On November 25th the International Day for the Elimination of Violence against Women, BWSS hosts Breaking the Silos. Breaking the Silos will invite our community to join with women around the world to mobilize and show our resistance to environmental and social degradation. Breaking the Silos has become a chance to uplift our voices about the climate impacts our communities are facing and demonstrate the many real climate solutions that are just and effective.
Breaking the Silos is held in advance of the Paris Climate Conference is officially known as the 21st Conference of the Parties (COP21) to the United Nations Framework Convention on Climate Change (UNFCCC), the United Nations body which is responsible for climate and based in Bonn, Germany. The Conference will also serve as the 11th Meeting of the Parties to the Kyoto Protocol (CMP11). The COP meets each year to take decisions that further the implementation of the UNFCCC and to combat climate change. COP21 will take place at the same time as CMP11, which oversees the implementation of the Kyoto Protocol and the decisions made to increase its effectiveness. This year COP21 will be held in Paris, France on November 30th.
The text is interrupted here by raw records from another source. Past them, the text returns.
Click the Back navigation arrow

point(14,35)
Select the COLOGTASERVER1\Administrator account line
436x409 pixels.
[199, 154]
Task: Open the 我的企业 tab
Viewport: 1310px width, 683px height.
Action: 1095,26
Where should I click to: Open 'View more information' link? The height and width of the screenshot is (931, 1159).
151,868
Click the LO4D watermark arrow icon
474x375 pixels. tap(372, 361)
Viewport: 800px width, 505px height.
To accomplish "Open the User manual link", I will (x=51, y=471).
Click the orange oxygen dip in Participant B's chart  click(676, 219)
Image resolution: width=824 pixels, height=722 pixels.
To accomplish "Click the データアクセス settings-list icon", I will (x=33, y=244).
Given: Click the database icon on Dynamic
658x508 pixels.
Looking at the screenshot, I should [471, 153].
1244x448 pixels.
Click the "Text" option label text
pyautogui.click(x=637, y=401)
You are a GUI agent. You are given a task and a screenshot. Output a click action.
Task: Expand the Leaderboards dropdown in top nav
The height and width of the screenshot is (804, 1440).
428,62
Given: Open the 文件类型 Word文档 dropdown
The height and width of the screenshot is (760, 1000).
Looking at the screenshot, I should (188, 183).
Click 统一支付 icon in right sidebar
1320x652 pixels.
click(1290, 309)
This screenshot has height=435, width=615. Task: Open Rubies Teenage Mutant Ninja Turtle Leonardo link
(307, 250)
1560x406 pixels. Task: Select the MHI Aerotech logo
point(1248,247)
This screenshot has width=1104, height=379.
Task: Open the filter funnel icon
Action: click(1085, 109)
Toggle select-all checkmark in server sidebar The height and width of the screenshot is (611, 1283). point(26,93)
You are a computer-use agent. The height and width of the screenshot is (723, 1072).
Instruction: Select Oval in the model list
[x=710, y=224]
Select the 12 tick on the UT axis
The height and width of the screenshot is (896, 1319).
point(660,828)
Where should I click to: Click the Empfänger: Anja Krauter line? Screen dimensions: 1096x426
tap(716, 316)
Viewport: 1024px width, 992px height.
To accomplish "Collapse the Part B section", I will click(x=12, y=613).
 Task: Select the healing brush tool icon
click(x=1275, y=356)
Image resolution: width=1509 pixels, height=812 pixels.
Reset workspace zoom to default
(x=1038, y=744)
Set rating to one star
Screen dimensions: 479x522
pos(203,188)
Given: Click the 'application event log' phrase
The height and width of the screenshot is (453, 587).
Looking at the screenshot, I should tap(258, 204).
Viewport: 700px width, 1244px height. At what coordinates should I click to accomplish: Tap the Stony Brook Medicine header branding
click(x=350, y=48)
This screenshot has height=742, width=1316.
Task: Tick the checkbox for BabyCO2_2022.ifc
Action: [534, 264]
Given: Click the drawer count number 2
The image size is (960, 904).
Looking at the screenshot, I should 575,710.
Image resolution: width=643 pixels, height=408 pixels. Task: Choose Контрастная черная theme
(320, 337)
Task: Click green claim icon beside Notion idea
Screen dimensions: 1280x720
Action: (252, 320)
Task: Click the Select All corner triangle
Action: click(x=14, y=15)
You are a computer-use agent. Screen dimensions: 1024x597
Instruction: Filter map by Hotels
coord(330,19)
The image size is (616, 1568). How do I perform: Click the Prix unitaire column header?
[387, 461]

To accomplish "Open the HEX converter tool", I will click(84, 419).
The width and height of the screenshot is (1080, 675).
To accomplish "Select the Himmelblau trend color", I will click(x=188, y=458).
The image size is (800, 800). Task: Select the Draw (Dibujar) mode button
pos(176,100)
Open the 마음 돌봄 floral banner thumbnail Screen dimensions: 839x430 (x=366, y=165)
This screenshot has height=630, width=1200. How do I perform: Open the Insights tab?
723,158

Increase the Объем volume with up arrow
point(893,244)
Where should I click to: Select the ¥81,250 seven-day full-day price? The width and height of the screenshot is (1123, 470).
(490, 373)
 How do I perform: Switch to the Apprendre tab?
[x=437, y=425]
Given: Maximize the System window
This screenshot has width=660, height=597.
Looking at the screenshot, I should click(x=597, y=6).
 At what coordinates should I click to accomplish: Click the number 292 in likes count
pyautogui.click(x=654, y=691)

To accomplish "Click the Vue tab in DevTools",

We understand that climate change is not gender-neutral. There are social and cultural stratification’s in our society so women and men are affected differently by the negative impacts of climate change. Wherever women have acted against resource extraction, ecological destruction, threat of atomic annihilation they become aware of the connection between patriarchal violence against women, other people and the earth. For women, there is no separation between production and reproduction, land and life, resistance and survival. The big challenge for COP21 will be to systematically incorporate gender equality and women’s empowerment into our operational responses to climate change at the local, national, and international levels. This will require a paradigm shift that puts women at the centre of our adaptation, mitigation, and disaster risk-management efforts.
Patriarchal systems of capitalism and colonialism don’t recognize or value inherent worth in women’s bodies and the work women do, and instead commodify them. Once women’s bodies are objectified in this way, it positions violence against women as justified, embedding it into the fabric of society. Violence against women is and remains the bedrock for all other kinds of violence.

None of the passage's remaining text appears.